■ Material provided ■
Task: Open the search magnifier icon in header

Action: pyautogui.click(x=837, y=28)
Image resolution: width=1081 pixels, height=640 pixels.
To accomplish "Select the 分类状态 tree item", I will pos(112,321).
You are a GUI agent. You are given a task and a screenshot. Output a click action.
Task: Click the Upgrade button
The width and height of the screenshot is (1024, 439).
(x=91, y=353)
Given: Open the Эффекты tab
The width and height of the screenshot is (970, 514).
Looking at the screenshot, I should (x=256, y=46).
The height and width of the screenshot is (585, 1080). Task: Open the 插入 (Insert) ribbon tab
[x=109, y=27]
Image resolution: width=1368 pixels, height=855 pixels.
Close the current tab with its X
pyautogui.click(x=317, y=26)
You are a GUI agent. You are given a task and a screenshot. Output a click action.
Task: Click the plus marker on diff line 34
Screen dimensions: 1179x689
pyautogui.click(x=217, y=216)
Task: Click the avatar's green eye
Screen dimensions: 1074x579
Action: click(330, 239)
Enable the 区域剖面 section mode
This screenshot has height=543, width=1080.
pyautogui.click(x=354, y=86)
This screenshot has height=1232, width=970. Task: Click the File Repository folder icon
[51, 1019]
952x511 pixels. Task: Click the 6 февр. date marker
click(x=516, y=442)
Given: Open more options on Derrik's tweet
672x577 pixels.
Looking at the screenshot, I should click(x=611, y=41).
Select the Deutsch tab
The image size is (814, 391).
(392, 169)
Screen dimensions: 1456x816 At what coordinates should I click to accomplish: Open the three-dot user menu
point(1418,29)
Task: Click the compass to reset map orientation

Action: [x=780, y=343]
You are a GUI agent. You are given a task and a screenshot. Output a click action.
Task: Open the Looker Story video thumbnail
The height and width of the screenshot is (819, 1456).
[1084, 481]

■ What you are asked to do ■
Arrange the data above as a numbered list, leaving out any blank lines.

■ Correct answer ■
1. Task: Open the search magnifier icon in header
2. Action: pyautogui.click(x=837, y=28)
3. Image resolution: width=1081 pixels, height=640 pixels.
4. To accomplish "Select the 分类状态 tree item", I will pos(112,321).
5. You are a GUI agent. You are given a task and a screenshot. Output a click action.
6. Task: Click the Upgrade button
7. The width and height of the screenshot is (1024, 439).
8. (x=91, y=353)
9. Given: Open the Эффекты tab
10. The width and height of the screenshot is (970, 514).
11. Looking at the screenshot, I should (x=256, y=46).
12. The height and width of the screenshot is (585, 1080). Task: Open the 插入 (Insert) ribbon tab
13. [x=109, y=27]
14. Image resolution: width=1368 pixels, height=855 pixels.
15. Close the current tab with its X
16. pyautogui.click(x=317, y=26)
17. You are a GUI agent. You are given a task and a screenshot. Output a click action.
18. Task: Click the plus marker on diff line 34
19. Screen dimensions: 1179x689
20. pyautogui.click(x=217, y=216)
21. Task: Click the avatar's green eye
22. Screen dimensions: 1074x579
23. Action: click(330, 239)
24. Enable the 区域剖面 section mode
25. This screenshot has height=543, width=1080.
26. pyautogui.click(x=354, y=86)
27. This screenshot has height=1232, width=970. Task: Click the File Repository folder icon
28. [51, 1019]
29. 952x511 pixels. Task: Click the 6 февр. date marker
30. click(x=516, y=442)
31. Given: Open more options on Derrik's tweet
32. 672x577 pixels.
33. Looking at the screenshot, I should click(x=611, y=41).
34. Select the Deutsch tab
35. The image size is (814, 391).
36. (392, 169)
37. Screen dimensions: 1456x816 At what coordinates should I click to accomplish: Open the three-dot user menu
38. point(1418,29)
39. Task: Click the compass to reset map orientation
40. Action: [x=780, y=343]
41. You are a GUI agent. You are given a task and a screenshot. Output a click action.
42. Task: Open the Looker Story video thumbnail
43. The height and width of the screenshot is (819, 1456).
44. [1084, 481]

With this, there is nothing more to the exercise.